Living-Quarters Trailers: Planning Ahead
Purchasing professionally outfitted living quarters can be a budget-killer. Use these prepurchase steps if living quarters are on your wish list.
An online companion to the June 2003 print feature "Buying the Right Trailer," this web exclusive offers insight into making sure a living-quarters option fits your needs.
Trailer shoppers tend to overlook axles, suspensions and tires when purchasing a trailer with a dressing room they intend to convert into living quarters. The axles must be rated to support the trailer's gross vehicle weight. This GVW figure, also known as the loaded trailer weight, includes everything - trailer, horses, gear and accessories. After-market living quarters can add a lot of weight. Materials, appliances, and other features can quickly add up to 1,500 pounds or more, and with packed coolers, wardrobes and personal gear, the figure grows.
Plan ahead - add a minimum of 1,500 pounds to your estimated trailer weight, fully loaded, to accommodate living-area add-ons. Use this figure to select the appropriate tires and axles. It's better to spend money on an axle upgrade and stiffer tires than to experience a breakdown. You might also need to reevaluate your tow rig and your state's laws to ensure you're within the maximum allowed weight ranges.
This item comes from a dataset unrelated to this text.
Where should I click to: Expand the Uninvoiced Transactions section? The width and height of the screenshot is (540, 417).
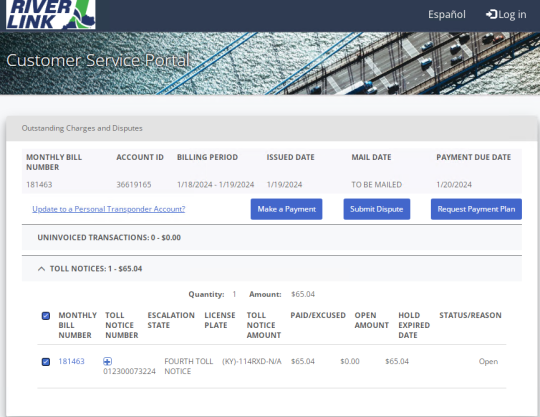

When planning your dream living space, realize that your choices affect your trailer resale value. Lower-quality paneling might save you money now, but when it peels and chips, greatly devalues the trailer.
Consult a local recreational-vehicle dealer for information on your state's wiring requirements. Some states are sticky on who does wiring - certified professionals or do-it-yourselfers. In many states, if the wiring isn't professionally certified, a trailer dealer can't sell the trailer on his lot, which limits your future trade-in options.